#### Your assignment
Write out all the data again, exactly as shown.

[Opening Extracted entries section]

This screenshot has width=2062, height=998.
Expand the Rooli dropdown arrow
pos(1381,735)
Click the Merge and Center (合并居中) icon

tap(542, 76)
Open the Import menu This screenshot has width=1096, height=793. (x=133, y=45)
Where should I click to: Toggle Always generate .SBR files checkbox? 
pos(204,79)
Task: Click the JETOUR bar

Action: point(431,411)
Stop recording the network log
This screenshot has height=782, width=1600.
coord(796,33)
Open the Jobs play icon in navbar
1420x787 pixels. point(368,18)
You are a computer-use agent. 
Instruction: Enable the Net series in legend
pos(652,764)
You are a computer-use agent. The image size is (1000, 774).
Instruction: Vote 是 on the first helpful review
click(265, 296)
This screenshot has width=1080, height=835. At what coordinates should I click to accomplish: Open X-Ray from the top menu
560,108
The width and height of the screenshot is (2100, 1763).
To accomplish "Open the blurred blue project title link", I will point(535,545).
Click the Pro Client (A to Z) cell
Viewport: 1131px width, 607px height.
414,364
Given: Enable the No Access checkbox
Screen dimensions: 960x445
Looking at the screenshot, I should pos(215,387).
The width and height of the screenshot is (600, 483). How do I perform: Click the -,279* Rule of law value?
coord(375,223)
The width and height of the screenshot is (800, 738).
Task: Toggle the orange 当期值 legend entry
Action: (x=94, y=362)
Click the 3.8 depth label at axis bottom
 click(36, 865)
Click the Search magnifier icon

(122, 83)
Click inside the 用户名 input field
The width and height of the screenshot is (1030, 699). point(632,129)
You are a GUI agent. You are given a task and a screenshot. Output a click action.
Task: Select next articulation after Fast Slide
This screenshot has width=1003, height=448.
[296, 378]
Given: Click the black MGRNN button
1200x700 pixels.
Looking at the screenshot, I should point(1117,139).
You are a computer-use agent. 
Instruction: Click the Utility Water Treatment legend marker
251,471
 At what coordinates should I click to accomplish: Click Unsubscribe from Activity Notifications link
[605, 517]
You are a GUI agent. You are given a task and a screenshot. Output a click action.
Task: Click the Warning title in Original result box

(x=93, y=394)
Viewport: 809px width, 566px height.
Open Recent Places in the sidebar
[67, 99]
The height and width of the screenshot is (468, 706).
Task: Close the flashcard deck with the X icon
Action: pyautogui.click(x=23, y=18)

[Closing Extracted entries section]

#### Output of the exercise
This screenshot has width=2062, height=998.
Expand the Rooli dropdown arrow
pos(1381,735)
Click the Merge and Center (合并居中) icon

tap(542, 76)
Open the Import menu This screenshot has width=1096, height=793. (x=133, y=45)
Where should I click to: Toggle Always generate .SBR files checkbox? 
pos(204,79)
Task: Click the JETOUR bar

Action: point(431,411)
Stop recording the network log
This screenshot has height=782, width=1600.
coord(796,33)
Open the Jobs play icon in navbar
1420x787 pixels. point(368,18)
You are a computer-use agent. 
Instruction: Enable the Net series in legend
pos(652,764)
You are a computer-use agent. The image size is (1000, 774).
Instruction: Vote 是 on the first helpful review
click(265, 296)
This screenshot has width=1080, height=835. At what coordinates should I click to accomplish: Open X-Ray from the top menu
560,108
The width and height of the screenshot is (2100, 1763).
To accomplish "Open the blurred blue project title link", I will point(535,545).
Click the Pro Client (A to Z) cell
Viewport: 1131px width, 607px height.
414,364
Given: Enable the No Access checkbox
Screen dimensions: 960x445
Looking at the screenshot, I should pos(215,387).
The width and height of the screenshot is (600, 483). How do I perform: Click the -,279* Rule of law value?
coord(375,223)
The width and height of the screenshot is (800, 738).
Task: Toggle the orange 当期值 legend entry
Action: (x=94, y=362)
Click the 3.8 depth label at axis bottom
 click(36, 865)
Click the Search magnifier icon

(122, 83)
Click inside the 用户名 input field
The width and height of the screenshot is (1030, 699). point(632,129)
You are a GUI agent. You are given a task and a screenshot. Output a click action.
Task: Select next articulation after Fast Slide
This screenshot has width=1003, height=448.
[296, 378]
Given: Click the black MGRNN button
1200x700 pixels.
Looking at the screenshot, I should point(1117,139).
You are a computer-use agent. 
Instruction: Click the Utility Water Treatment legend marker
251,471
 At what coordinates should I click to accomplish: Click Unsubscribe from Activity Notifications link
[605, 517]
You are a GUI agent. You are given a task and a screenshot. Output a click action.
Task: Click the Warning title in Original result box

(x=93, y=394)
Viewport: 809px width, 566px height.
Open Recent Places in the sidebar
[67, 99]
The height and width of the screenshot is (468, 706).
Task: Close the flashcard deck with the X icon
Action: pyautogui.click(x=23, y=18)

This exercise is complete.